OHDSI Home | Forums | Wiki | Github

Release v20240229 Issue

During our update to the latest version, we’ve noticed some significant changes. Variables from the condition domain are now in the observation domain, and standard concepts have been converted to non-standard. To consistently stay up to date, changes within the CDM and mappings are necessary.
Do you provide migration scripts and/or what is the suggested process for migrating existing databases to the new vocabulary version?

1 Like

Welcome to the community, Christian!

There have been quite a few changes indeed, as outlined in the release notes. You can also see the planned work for the next release in the roadmap.

Changes are to be expected. Source vocabularies are getting shifted and improvement work is being done (if you want to learn more I’d encourage you to sign up to the Vocab WG meetings, where we spend some of the time discussing future changes; you can also come there to discuss the questions like this in more details).

Migration would very much depend on how you set up your ETL, which makes producing standardized scripts hard. For example, did you use one common look-up table to then distribute the rows (events) to the corresponding OMOP CDM tables based on domains of the standard concepts or do you have those movements hardcoded? If the former you are in luck, if the latter you would need to modify the scripts according to the new domains.

Changes are to be expected. Source vocabularies are getting shifted and improvement work is being done

I understand that changes are inevitable and often beneficial. However, adopting semantic versioning for your releases could significantly enhance user experience. Semantic versioning provides clear guidelines on when and how changes might affect users, making it easier for them to adapt without surprises. This practice is widely recognized for its benefits in software development and user support, as outlined in an informative article on Medium about versioning principles (Major.Minor.Patch. An illustrated guide to semantic… | by omrilotan | Fiverr Tech | Medium). Incorporating such a system could mitigate potential issues related to adapting to new versions.

Migration would very much depend on how you set up your ETL […]

The requirement to adjust the ETL process with every new release is indeed challenging. While understanding the necessity of some changes, this process can become quite cumbersome over time. Have you considered the possibility of developing a migration script that automatically updates databases between versions? Such a script could offer a smoother transition by minimizing manual adjustments and reducing the risk of errors. This approach could significantly alleviate the burden on users during upgrades, ensuring consistency and efficiency in adapting to new releases.

Incorporating such a system could mitigate potential issues related to adapting to new versions.

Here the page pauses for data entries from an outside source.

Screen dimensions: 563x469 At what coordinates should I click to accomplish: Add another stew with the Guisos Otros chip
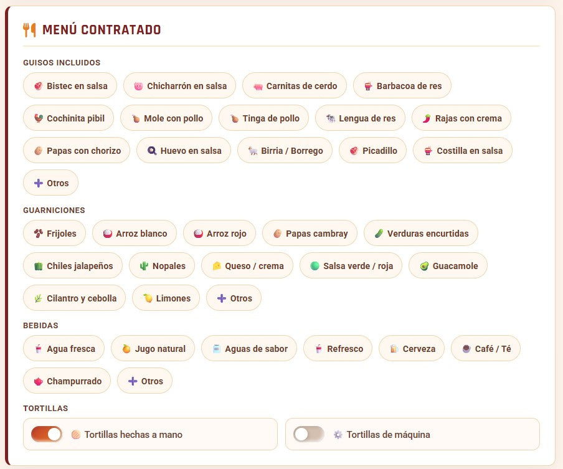click(50, 182)
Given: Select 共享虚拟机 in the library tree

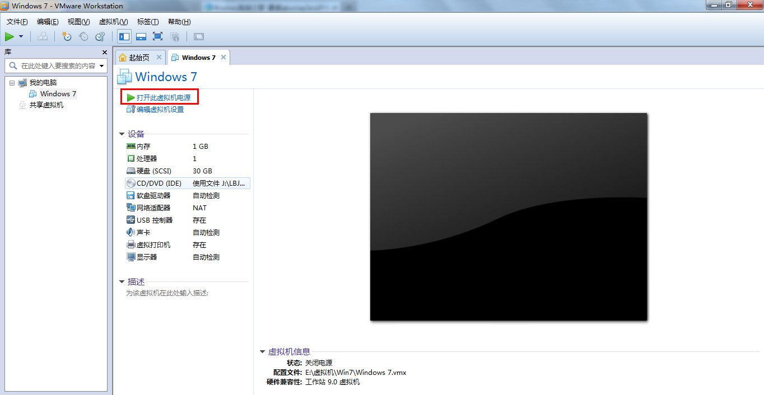Looking at the screenshot, I should click(46, 105).
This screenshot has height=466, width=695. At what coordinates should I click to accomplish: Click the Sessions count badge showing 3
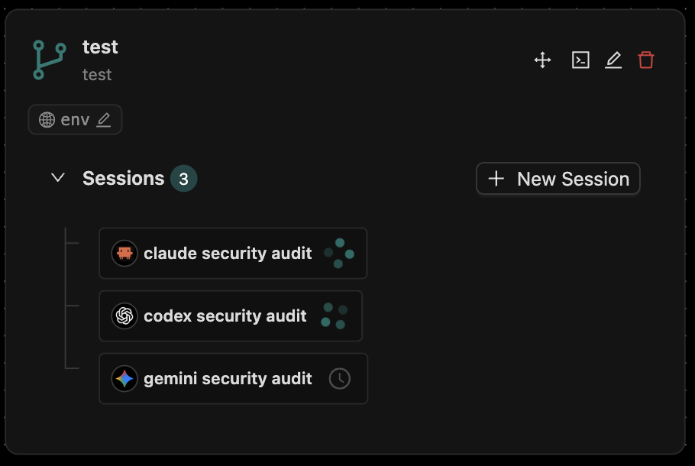[184, 178]
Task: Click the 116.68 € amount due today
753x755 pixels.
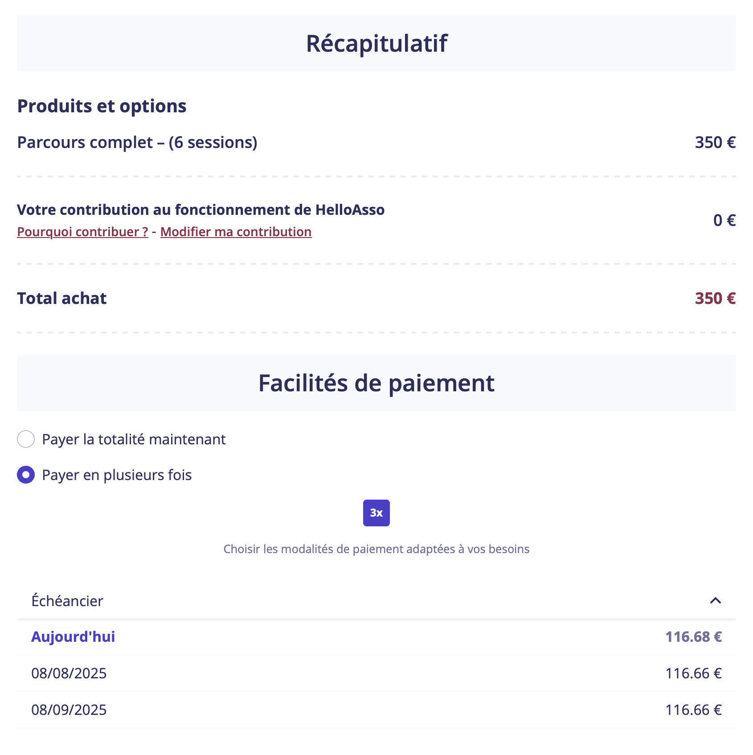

For products that are developed linearly, Year.Month.Day is not different to Major.Minor.Patch. Libreoffice, for example, made the switch in this direction recently, and Ubuntu does it since 2004. And since Athena releases are now tied to calendar dates, it only makes sense to keep them calendar labeled. There are many important source vocabularies (like ICD family, RxNorm and SNOMED), that are updated regularly in a set calendar cycle, so having Athena release date on the label is important for users to know what state of included vocabularies to expect.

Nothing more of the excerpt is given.